Neuer eigentümer, 5.000 tankstellen
Socar sichert sich damit das Ruder über ein Unternehmen, das rund 5.000 Tankstellen in Italien betreibt. Die Übernahme des 99,82-prozentigen Anteils an IP von Api Holding markiert den Abschluss eines Prozesses, der bereits im September letzten Jahres in Gang gesetzt wurde. Die Genehmigungen der zuständigen Behörden, darunter das EU-Kartellamt und die italienische Regierung, wurden unter strengen Auflagen gewährt, um sicherzustellen, dass der strategisch wichtige Sektor nicht gefährdet wird.
Die Bedeutung liegt auf der Hand: Neben dem dichten Netz an Tankstellen umfasst IP nun auch zwei Raffinerien, Lagerkapazitäten und eine integrierte Logistikkette. Socar, bereits ein wichtiger Lieferant von Rohöl für Italien über die Pipeline Baku-Tbilisi-Ceyhan, stärkt damit seine Position im europäischen Energiesektor erheblich.
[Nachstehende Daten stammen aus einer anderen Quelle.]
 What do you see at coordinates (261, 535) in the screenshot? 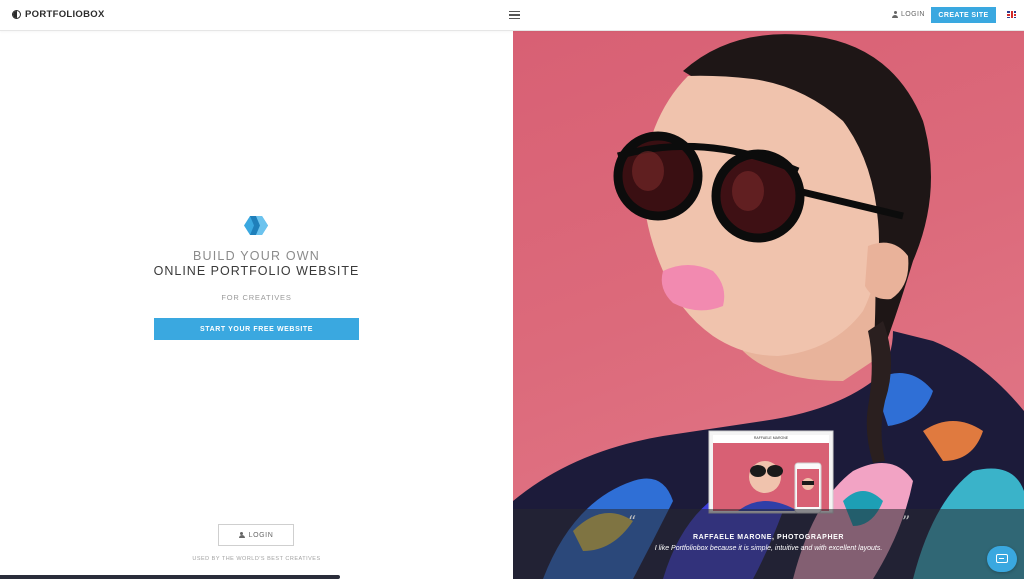
I see `login-button-label: LOGIN` at bounding box center [261, 535].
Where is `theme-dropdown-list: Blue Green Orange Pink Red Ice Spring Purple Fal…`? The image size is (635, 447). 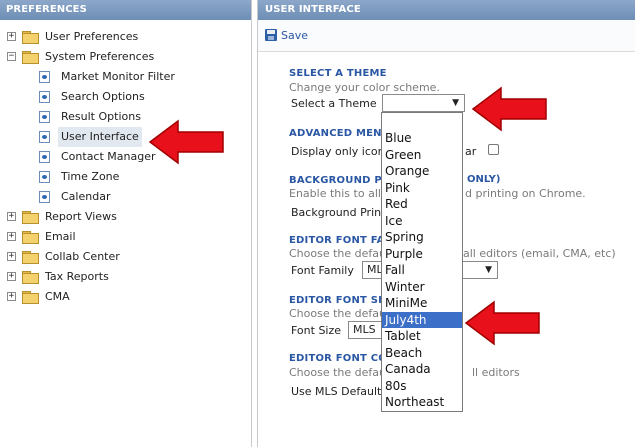
theme-dropdown-list: Blue Green Orange Pink Red Ice Spring Purple Fal… is located at coordinates (422, 262).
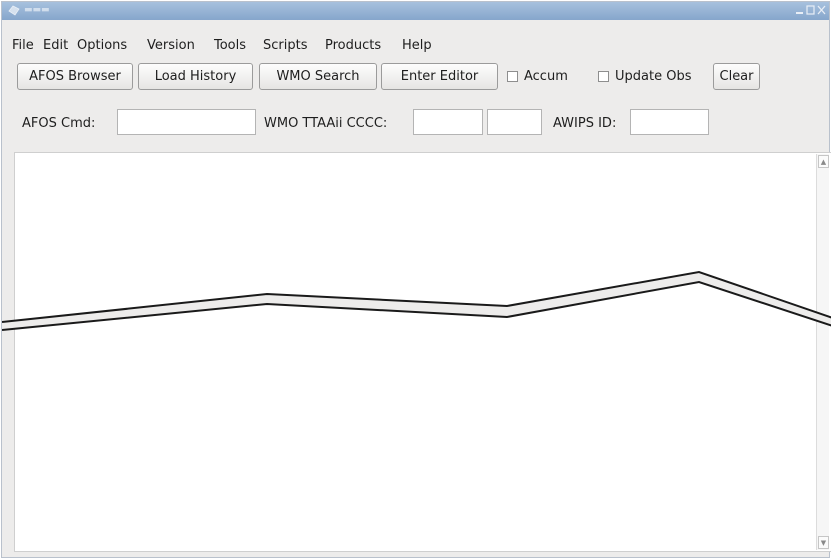 This screenshot has width=831, height=558. What do you see at coordinates (416, 300) in the screenshot?
I see `image-break-line` at bounding box center [416, 300].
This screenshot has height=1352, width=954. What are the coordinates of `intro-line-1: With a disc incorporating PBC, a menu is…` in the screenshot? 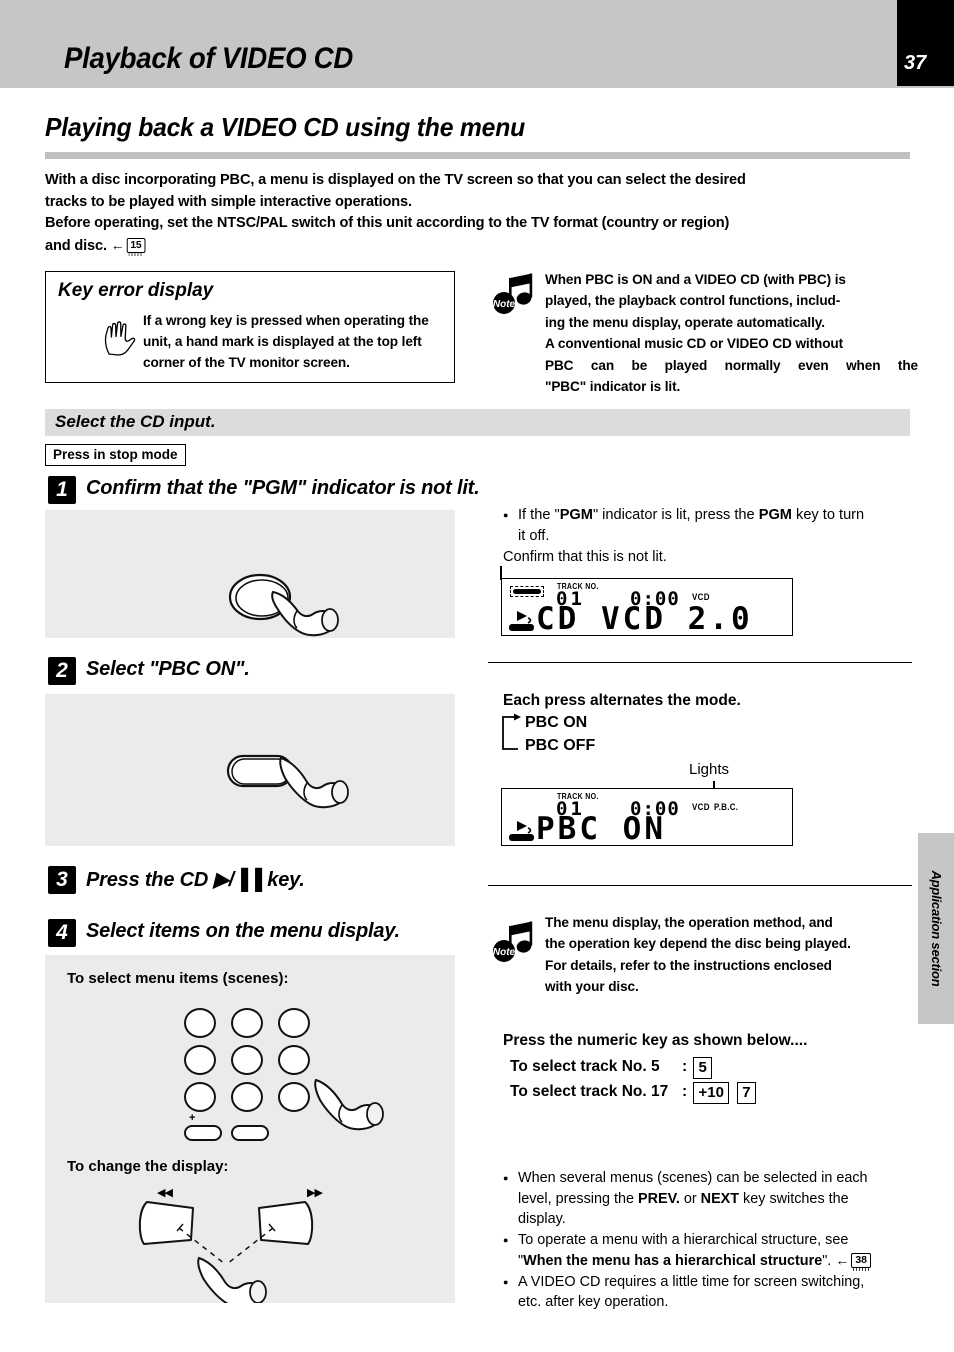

Die Übernahme ist Teil einer langfristigen Strategie Socars, die eigene Wertschöpfungskette zu erweitern und die Präsenz in Europa weiter auszubauen. Italien, so Socar, spiele dabei eine Schlüsselrolle. Die kürzliche Übernahme des ehemaligen Esso-Netzes durch IP im Jahr 2023 unterstreicht diesen Expansionskurs zusätzlich.
Doch der Deal ist nicht ohne Bedenken. In Falconara Marittima, wo sich eine der Raffinerien von IP befindet, hofft Bürgermeisterin Stefania Signorini, dass der Wechsel „eine Entwicklungschance“ darstellt, betont aber die Notwendigkeit, Arbeitsplätze zu sichern, den Umweltschutz zu gewährleisten und die Sicherheit der Anlage zu gewährleisten – insbesondere im Hinblick auf den notwendigen Übergang zu erneuerbaren Energien.
Rovshan Najaf, Präsident von Socar, sieht in der Transaktion „einen neuen wichtigen Meilenstein in der historischen Energiekooperation zwischen Aserbaidschan und Italien“. Die Frage, wie Socar die traditionellen Stärken von IP bewahren und weiterentwickeln wird, bleibt jedoch abzuwarten.
Die Zahlen sprechen eine deutliche Sprache: Mit dieser Übernahme festigt Socar nicht nur seine Marktposition, sondern auch seine Rolle als wichtiger Akteur in der europäischen Energieversorgung – ein Schritt, der die geopolitischen Weichen für die Zukunft neu setzt.